REQUIRED ACTION: Return only that part of the material below which starts with the line containing "The width and height of the screenshot is (742, 742)." and goes on through the line containing "is (1080, 537).", restated exactly.

[Start of Attachment]

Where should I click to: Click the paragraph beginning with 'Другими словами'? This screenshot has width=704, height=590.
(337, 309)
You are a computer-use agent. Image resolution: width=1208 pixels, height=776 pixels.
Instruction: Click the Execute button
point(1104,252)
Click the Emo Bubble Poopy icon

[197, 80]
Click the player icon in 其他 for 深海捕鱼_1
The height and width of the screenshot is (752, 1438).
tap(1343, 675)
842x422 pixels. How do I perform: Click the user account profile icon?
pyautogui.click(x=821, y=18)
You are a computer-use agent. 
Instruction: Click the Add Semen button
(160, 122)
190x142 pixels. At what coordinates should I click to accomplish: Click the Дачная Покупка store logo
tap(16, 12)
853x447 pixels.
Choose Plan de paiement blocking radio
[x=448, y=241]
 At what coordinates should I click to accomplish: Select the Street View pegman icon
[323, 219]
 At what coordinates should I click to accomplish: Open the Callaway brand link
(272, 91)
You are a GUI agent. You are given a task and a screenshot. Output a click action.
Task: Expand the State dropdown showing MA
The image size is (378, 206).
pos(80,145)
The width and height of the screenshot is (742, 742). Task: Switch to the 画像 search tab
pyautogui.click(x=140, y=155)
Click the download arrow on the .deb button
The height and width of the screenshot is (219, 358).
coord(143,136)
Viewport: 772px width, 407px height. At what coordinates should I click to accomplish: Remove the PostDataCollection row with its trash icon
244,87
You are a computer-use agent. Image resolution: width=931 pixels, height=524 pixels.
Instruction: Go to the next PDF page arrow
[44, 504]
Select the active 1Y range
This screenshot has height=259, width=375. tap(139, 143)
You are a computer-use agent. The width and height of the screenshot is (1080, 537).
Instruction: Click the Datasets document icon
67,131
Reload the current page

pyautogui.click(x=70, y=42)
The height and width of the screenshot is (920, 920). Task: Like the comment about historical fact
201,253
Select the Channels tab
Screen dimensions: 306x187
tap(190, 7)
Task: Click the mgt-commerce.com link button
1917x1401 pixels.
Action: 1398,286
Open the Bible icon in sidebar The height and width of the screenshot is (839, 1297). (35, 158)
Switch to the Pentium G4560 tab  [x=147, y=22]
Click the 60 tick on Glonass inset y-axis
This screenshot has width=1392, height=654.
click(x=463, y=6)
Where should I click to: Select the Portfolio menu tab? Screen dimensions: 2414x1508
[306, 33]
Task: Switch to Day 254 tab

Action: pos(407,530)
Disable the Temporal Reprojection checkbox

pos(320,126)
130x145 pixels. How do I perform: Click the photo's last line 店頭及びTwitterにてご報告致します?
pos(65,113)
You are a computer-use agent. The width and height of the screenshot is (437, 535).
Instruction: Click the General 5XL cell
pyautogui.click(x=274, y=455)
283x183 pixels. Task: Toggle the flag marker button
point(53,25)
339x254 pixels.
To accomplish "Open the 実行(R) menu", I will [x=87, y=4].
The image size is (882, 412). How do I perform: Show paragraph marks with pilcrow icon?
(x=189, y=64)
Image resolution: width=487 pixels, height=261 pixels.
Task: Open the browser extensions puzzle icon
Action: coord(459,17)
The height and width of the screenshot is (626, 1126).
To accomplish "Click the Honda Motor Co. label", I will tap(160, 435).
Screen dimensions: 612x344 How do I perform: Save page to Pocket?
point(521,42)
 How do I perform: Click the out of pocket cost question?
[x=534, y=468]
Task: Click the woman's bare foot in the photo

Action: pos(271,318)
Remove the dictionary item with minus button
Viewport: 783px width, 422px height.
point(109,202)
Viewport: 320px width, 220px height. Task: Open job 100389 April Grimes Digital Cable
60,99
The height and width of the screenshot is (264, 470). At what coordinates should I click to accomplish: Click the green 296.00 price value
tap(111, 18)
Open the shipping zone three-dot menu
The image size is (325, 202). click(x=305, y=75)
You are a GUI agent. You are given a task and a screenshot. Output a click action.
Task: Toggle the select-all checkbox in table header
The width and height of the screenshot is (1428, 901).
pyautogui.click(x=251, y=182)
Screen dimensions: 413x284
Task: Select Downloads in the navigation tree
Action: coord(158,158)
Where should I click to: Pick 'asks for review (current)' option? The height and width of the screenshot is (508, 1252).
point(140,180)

[End of Attachment]

EXPECTED ANSWER:
The width and height of the screenshot is (742, 742). Task: Switch to the 画像 search tab
pyautogui.click(x=140, y=155)
Click the download arrow on the .deb button
The height and width of the screenshot is (219, 358).
coord(143,136)
Viewport: 772px width, 407px height. At what coordinates should I click to accomplish: Remove the PostDataCollection row with its trash icon
244,87
You are a computer-use agent. Image resolution: width=931 pixels, height=524 pixels.
Instruction: Go to the next PDF page arrow
[44, 504]
Select the active 1Y range
This screenshot has height=259, width=375. tap(139, 143)
You are a computer-use agent. The width and height of the screenshot is (1080, 537).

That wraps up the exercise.